- [Exercise description]
Output all the entries below. Each must match exactly.

- [Information given]
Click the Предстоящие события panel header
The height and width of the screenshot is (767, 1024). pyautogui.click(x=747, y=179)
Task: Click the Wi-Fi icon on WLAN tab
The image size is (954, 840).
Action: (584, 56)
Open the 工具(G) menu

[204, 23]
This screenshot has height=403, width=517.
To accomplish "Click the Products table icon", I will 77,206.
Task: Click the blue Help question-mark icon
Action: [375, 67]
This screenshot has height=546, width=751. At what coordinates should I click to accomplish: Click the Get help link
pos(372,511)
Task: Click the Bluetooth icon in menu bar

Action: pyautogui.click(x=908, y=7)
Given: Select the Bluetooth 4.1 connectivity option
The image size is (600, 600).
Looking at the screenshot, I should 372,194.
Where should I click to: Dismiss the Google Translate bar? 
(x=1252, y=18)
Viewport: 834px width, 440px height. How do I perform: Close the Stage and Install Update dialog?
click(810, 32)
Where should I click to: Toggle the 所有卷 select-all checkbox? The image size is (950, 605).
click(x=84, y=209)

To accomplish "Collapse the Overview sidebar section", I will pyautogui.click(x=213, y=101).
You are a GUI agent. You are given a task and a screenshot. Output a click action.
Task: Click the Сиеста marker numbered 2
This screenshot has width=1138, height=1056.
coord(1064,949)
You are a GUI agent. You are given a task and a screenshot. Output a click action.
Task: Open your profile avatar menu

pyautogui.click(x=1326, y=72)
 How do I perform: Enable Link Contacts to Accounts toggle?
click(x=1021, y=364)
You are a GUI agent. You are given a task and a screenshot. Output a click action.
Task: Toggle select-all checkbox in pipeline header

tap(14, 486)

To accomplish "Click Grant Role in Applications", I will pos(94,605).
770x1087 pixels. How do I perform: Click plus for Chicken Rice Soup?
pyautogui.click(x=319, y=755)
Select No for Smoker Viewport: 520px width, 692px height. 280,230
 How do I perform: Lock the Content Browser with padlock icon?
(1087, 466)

- [Solved problem]
Click the Предстоящие события panel header
The height and width of the screenshot is (767, 1024). pyautogui.click(x=747, y=179)
Task: Click the Wi-Fi icon on WLAN tab
The image size is (954, 840).
Action: (584, 56)
Open the 工具(G) menu

[204, 23]
This screenshot has height=403, width=517.
To accomplish "Click the Products table icon", I will 77,206.
Task: Click the blue Help question-mark icon
Action: [375, 67]
This screenshot has height=546, width=751. At what coordinates should I click to accomplish: Click the Get help link
pos(372,511)
Task: Click the Bluetooth icon in menu bar

Action: pyautogui.click(x=908, y=7)
Given: Select the Bluetooth 4.1 connectivity option
The image size is (600, 600).
Looking at the screenshot, I should 372,194.
Where should I click to: Dismiss the Google Translate bar? 
(x=1252, y=18)
Viewport: 834px width, 440px height. How do I perform: Close the Stage and Install Update dialog?
click(810, 32)
Where should I click to: Toggle the 所有卷 select-all checkbox? The image size is (950, 605).
click(x=84, y=209)

To accomplish "Collapse the Overview sidebar section", I will pyautogui.click(x=213, y=101).
You are a GUI agent. You are given a task and a screenshot. Output a click action.
Task: Click the Сиеста marker numbered 2
This screenshot has width=1138, height=1056.
coord(1064,949)
You are a GUI agent. You are given a task and a screenshot. Output a click action.
Task: Open your profile avatar menu

pyautogui.click(x=1326, y=72)
 How do I perform: Enable Link Contacts to Accounts toggle?
click(x=1021, y=364)
You are a GUI agent. You are given a task and a screenshot. Output a click action.
Task: Toggle select-all checkbox in pipeline header

tap(14, 486)

To accomplish "Click Grant Role in Applications", I will pos(94,605).
770x1087 pixels. How do I perform: Click plus for Chicken Rice Soup?
pyautogui.click(x=319, y=755)
Select No for Smoker Viewport: 520px width, 692px height. 280,230
 How do I perform: Lock the Content Browser with padlock icon?
(1087, 466)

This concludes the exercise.